Turning Problems into Opportunities
Our focus is a matter of perspective - whether we place emphasis on the undesirability of the present situation (problem) or our vision of a future state in which things are better (opportunity). The very same situation and set of facts can be interpreted in both ways. It may take some effort to adopt an opportunity focus: to recognize you are in panic-mode over a problem, reframe it as an opportunity, and proceed accordingly.
But turning problems into opportunities takes more than just word-games: you cannot substitute the word "opportunity" for "problem" and expect to achieve results or motivate people. It takes a longer discussion in which you contribute positive thoughts, or ask key questions to get the other person to shift their perspective, to get them to make the transition.
- They will tell you what's wrong with the present, you must get them to describe how they want things to be in the future.
- They will tell you the problem is the most important thing in their life, you must get them to realize it's one priority among many
- They will tell you what's preventing them from escaping, you must provide them the resources to overcome these limitations
- They will have a single-minded focus on a specific solution, you must get them to brainstorm multiple opportunities
- They will demand compete success, you must convince them of the value of just making progress
This is presented as a dialogue between two people, but it can also be an internal dialogue when you are "of two minds" about a situation - your human self is coaching your animal self. In a culture of opportunity, people coach one another.

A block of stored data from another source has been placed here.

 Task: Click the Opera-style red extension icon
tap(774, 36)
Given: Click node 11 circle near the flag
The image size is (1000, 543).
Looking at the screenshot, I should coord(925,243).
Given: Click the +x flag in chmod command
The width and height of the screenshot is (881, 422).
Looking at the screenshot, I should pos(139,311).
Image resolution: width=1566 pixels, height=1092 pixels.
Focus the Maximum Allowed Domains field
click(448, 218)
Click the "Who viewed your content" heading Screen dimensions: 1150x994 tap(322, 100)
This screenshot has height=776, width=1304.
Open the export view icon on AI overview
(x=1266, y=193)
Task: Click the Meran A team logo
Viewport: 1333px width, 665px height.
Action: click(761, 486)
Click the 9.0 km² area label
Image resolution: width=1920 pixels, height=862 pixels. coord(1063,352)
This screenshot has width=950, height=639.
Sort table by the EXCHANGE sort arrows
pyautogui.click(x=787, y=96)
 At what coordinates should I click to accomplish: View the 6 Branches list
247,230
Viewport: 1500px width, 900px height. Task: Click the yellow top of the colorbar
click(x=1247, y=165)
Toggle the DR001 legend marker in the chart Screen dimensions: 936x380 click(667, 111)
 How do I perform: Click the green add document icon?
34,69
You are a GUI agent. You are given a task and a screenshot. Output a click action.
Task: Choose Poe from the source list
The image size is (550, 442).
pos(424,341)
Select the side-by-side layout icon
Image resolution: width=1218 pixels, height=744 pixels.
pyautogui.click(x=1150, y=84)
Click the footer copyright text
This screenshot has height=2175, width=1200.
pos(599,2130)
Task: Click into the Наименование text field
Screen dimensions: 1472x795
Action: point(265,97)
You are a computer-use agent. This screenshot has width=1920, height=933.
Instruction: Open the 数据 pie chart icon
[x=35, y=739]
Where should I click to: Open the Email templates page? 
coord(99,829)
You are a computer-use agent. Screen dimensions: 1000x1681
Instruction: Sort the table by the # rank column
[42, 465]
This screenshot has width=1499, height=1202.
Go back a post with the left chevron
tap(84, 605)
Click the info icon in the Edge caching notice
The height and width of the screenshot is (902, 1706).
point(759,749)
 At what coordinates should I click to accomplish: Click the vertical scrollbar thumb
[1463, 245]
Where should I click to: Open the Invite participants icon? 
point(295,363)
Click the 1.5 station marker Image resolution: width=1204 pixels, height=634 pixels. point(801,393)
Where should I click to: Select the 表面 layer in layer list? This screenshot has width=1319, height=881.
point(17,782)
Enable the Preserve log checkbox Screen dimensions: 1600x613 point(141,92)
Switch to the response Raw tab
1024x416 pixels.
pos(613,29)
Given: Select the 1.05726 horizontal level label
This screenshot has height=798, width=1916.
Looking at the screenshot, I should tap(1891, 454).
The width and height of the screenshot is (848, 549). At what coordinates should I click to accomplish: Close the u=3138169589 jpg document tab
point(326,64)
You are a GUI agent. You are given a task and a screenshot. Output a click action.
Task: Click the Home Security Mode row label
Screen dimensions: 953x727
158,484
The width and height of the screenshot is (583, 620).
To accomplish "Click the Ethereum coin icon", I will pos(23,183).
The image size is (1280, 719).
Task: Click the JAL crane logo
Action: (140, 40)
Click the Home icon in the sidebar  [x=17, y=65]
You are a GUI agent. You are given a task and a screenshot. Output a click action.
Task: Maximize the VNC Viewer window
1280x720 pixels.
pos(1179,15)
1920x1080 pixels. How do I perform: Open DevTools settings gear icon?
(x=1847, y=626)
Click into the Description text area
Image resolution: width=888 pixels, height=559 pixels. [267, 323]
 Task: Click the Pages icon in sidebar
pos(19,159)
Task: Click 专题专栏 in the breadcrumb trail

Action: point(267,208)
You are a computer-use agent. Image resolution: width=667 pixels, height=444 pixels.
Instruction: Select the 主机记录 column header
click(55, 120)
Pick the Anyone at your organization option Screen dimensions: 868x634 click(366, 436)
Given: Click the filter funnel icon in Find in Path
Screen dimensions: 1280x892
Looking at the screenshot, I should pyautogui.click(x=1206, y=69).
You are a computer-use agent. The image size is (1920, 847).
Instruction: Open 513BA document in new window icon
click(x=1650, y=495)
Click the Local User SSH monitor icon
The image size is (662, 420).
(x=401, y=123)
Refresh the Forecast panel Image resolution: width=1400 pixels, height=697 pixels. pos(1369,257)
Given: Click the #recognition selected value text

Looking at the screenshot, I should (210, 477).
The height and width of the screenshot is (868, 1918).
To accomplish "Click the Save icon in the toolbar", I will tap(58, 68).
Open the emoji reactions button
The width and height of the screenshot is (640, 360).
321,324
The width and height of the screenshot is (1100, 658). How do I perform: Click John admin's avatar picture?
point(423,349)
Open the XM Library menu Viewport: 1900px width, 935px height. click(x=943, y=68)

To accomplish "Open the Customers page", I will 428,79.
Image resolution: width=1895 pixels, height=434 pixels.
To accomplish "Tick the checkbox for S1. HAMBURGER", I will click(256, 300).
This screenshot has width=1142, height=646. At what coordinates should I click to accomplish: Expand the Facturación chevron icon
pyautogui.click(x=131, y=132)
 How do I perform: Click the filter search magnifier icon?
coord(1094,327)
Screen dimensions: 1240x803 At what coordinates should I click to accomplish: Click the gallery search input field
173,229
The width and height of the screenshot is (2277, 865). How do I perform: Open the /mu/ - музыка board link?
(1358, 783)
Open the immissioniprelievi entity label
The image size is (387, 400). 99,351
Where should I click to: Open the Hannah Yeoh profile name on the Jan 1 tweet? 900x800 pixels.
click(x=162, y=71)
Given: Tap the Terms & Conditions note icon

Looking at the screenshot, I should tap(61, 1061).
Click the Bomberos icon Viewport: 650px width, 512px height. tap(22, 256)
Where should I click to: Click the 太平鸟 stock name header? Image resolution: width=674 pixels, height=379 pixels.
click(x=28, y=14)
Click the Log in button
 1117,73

(EN: I would also suggest that this is prescriptive, but can be used diagnostically: you can tell when a person is trying to manipulate you or get you to act quickly out of panic because they are attempting to push you into a problem-solving rather than opportunity-seeking mode.)
Hero Mode
The author provides another story about an exhausted executive, someone who was constantly going into "hero mode" to solve problems for their company. While this person was widely appreciated for her ability to step in and save the day, she also did not appear to be accomplishing very much aside of helping her firm to maintain the status quo.
The problem becomes compounded when a person gains a reputation for being a talented problem-solver, because people bring them problems and call them into problem situations. And while it is a great relief when the problem is solved, the solution merely restores the status quo rather than moving the organization forward.
Being a hero is also exhausting. You care constantly called into very bad situations, where superhuman effort is needed, and where the results you achieve are not appreciated very much because you didn't create anything, merely fixed what was broken. It's soul-draining work that never ends and never gets easier.
Managers who complain about spending the majority of their time "putting out fires" are also in hero-mode, though in a less dramatic way. The same managers complain about not being able to pursue their agenda or accomplish their goals because of the time they spend in hero mode.
In her story, the hero in question shifted to becoming a facilitator. Rather than stepping in to save the day herself, she began to coach others - to reframe their problems as opportunities, the consider various options to get what they wanted, to proceed in a less frantic and more rational manner, and to be gratified by incremental success.